- Directive a: In the records, take the lines between the one holding "You are a GUI" and the one holding "coordinates (390, 234).", inclusive, and write them out again with "Identify" swapped for "Find" and nothing else altered.

I’ve never had to do it with a brand-new dog in residence, mind you.
The cleaning mission will take a few hours, so I relocate Finn to the backyard where he can enjoy fresh air, grass under his feet and, with any luck, a few moles. I tie him to a 25 foot line in the backyard, with a giant bowl of water, but he howls immediately as though he’s being tortured. Oh man, the neighbours are not going to appreciate that. I shuffle him back to the garage, set him up with food, water, chew toys and a blanket to curl up in, then steel myself to ignore all further howling. Surely he’ll be fine in there. I dash back into the house, set the Roomba vacuum into action in the upstairs hall and drag the central vac to the family room. I lean against the door-jamb for a moment, feeling the buzz of my morning coffee ebbing away. This is beginning to feel like interval training.
I assess the laundry, a stack so massive that I resort to stuffing it into oversized garbage bags and high-tailing it to the coin laundry-mat up the street, the one advertising Big Bertha Washing machines: 8 regular loads at a time. Between cycles, I speed home to vacuum and wash floors. By two o’clock, the whole house has been thoroughly dewormed. I’m exhausted.

- Directive b: Carry on the account of the house-cleaning day with the new dog, beginning after its final sentence.

- Data in this exercise:
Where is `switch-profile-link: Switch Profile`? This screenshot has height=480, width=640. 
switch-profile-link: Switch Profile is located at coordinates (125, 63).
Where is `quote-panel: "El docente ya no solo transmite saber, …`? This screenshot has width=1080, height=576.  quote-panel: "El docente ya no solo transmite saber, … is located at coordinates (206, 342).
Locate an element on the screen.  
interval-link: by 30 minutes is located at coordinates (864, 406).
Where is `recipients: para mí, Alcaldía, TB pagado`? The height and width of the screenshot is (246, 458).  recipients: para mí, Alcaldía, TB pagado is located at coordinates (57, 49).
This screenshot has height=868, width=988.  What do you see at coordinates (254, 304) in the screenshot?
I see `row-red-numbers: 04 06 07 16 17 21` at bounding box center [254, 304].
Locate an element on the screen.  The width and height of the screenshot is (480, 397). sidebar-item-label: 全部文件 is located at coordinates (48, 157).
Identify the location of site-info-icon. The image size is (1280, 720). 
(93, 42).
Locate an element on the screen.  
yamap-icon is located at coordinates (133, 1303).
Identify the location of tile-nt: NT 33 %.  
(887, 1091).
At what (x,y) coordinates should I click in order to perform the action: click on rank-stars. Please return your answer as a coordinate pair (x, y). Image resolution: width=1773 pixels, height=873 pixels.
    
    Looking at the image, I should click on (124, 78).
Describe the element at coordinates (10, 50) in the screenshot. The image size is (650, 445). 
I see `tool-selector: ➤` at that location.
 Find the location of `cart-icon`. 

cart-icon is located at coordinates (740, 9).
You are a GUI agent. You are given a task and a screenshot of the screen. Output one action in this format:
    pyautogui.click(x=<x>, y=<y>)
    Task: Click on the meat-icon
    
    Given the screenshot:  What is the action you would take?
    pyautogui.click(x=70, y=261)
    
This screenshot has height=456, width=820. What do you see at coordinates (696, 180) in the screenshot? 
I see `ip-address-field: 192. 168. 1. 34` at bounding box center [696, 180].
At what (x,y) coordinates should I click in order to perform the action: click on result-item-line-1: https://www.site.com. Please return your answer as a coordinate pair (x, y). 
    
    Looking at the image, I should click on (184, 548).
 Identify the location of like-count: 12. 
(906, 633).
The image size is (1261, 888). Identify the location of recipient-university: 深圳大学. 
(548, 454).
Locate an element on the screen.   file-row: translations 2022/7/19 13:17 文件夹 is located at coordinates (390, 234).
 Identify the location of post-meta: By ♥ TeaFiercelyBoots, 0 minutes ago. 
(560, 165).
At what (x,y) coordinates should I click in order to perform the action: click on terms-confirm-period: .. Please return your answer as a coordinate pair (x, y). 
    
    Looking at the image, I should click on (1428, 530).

- Exercise output a:
You are a GUI agent. You are given a task and a screenshot of the screen. Output one action in this format:
    pyautogui.click(x=<x>, y=<y>)
    Task: Click on the meat-icon
    
    Given the screenshot:  What is the action you would take?
    pyautogui.click(x=70, y=261)
    
This screenshot has height=456, width=820. What do you see at coordinates (696, 180) in the screenshot? 
I see `ip-address-field: 192. 168. 1. 34` at bounding box center [696, 180].
At what (x,y) coordinates should I click in order to perform the action: click on result-item-line-1: https://www.site.com. Please return your answer as a coordinate pair (x, y). 
    
    Looking at the image, I should click on (184, 548).
 Find the location of like-count: 12. 
(906, 633).
The image size is (1261, 888). Find the location of recipient-university: 深圳大学. 
(548, 454).
Locate an element on the screen.   file-row: translations 2022/7/19 13:17 文件夹 is located at coordinates (390, 234).

- Exercise output b:
The punch line comes later that afternoon, at the vet’s office.
“This type of worm isn’t actually transmittable to people,” the vet explains. “It arose from Finn’s having been bitten by a flea, and it is species specific.” In other words, I didn’t have to clean and deodorize the entire house.
“Well, that’s good news,” I say with a sigh. Finn looks at me and cocks his head to one side. I smile at him, rub under his chin. It’s a good thing they made you cute, I think. And as an added bonus, I’ve got a really clean house!